RECORDS:
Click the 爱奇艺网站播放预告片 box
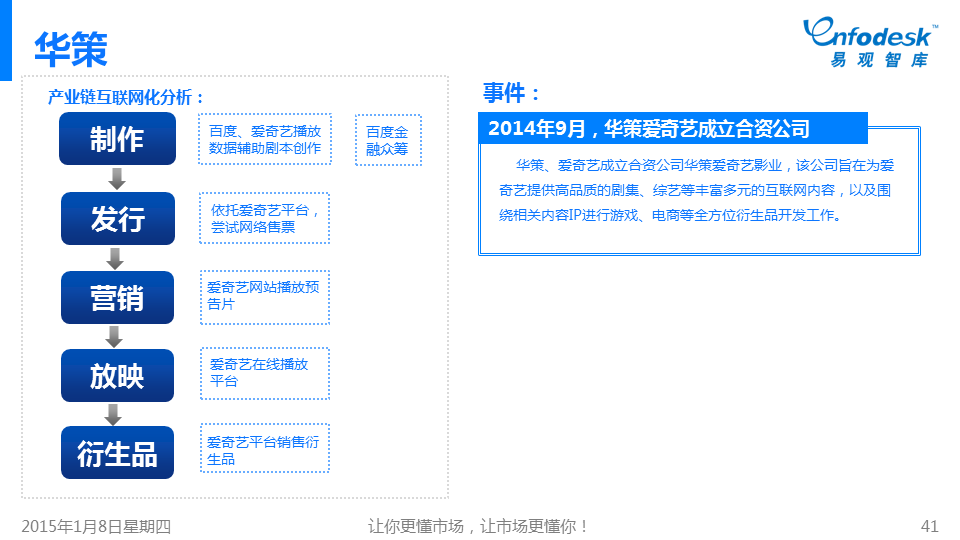This screenshot has height=540, width=960. coord(264,297)
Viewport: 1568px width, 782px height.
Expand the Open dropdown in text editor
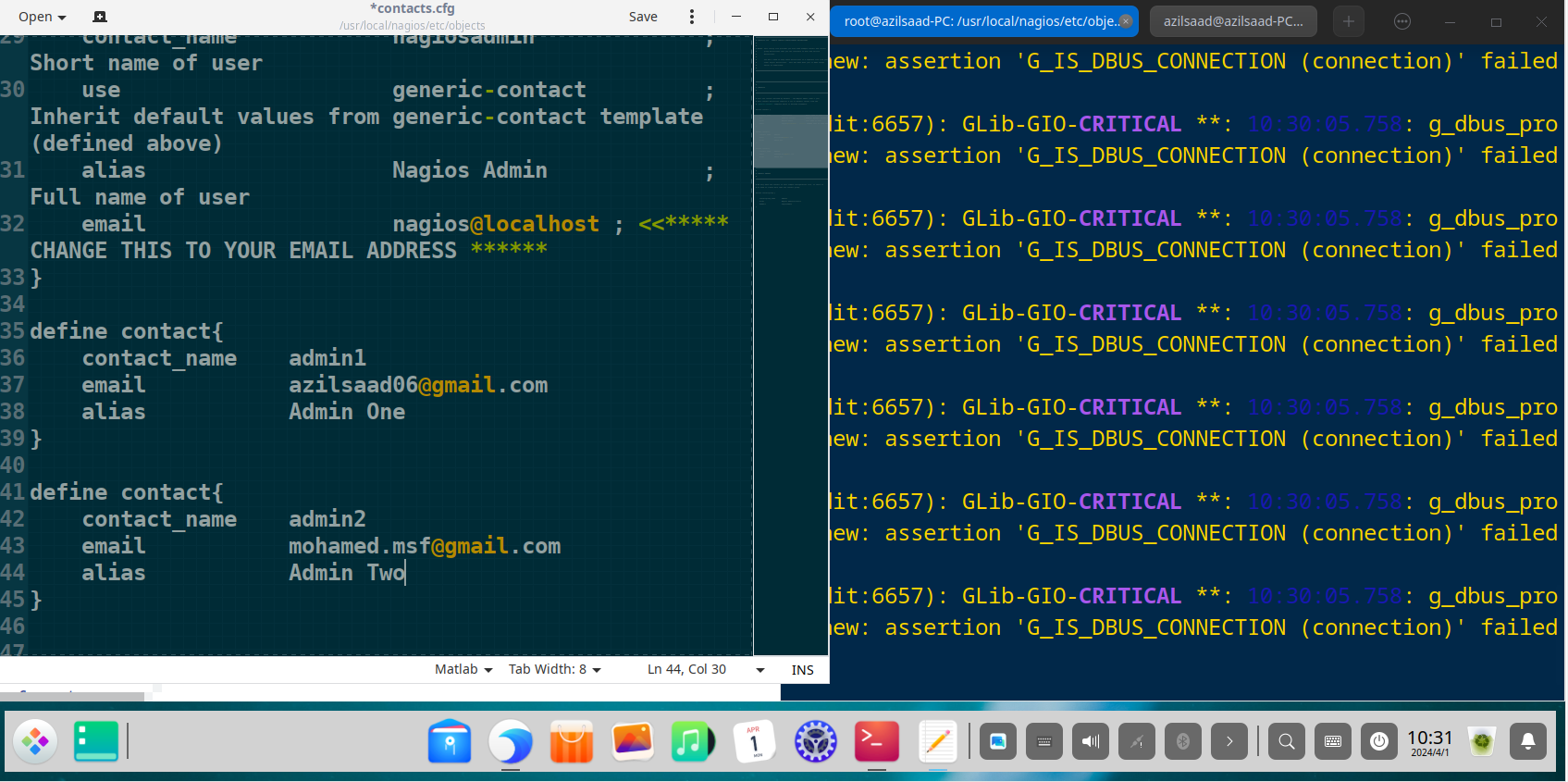point(43,17)
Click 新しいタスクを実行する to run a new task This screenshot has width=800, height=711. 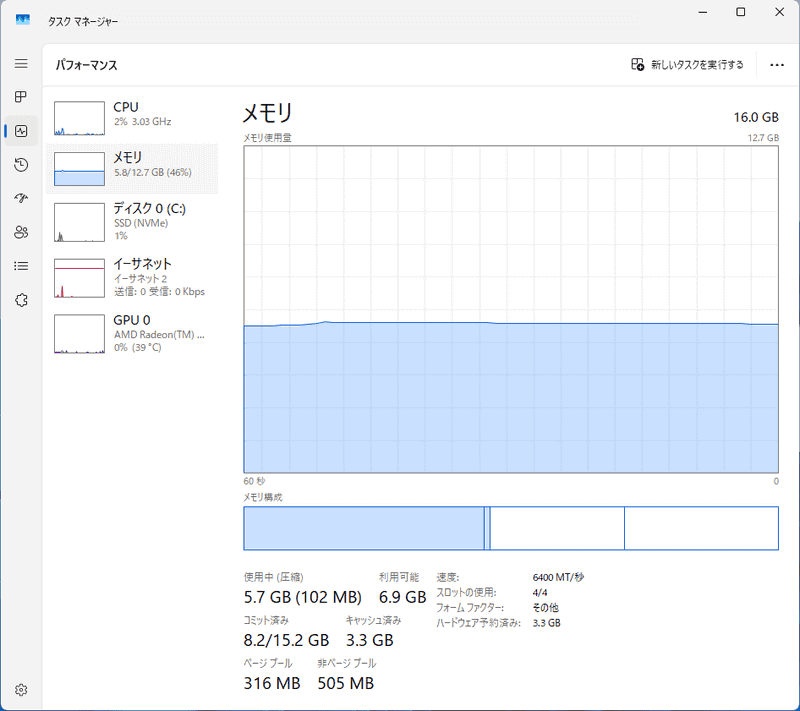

REQUIREMENT: With the pictures left out, return the listing above exactly as it stands.

WRITTEN RESPONSE:
Click the 爱奇艺网站播放预告片 box
This screenshot has height=540, width=960. coord(264,297)
Viewport: 1568px width, 782px height.
Expand the Open dropdown in text editor
point(43,17)
Click 新しいタスクを実行する to run a new task This screenshot has width=800, height=711. 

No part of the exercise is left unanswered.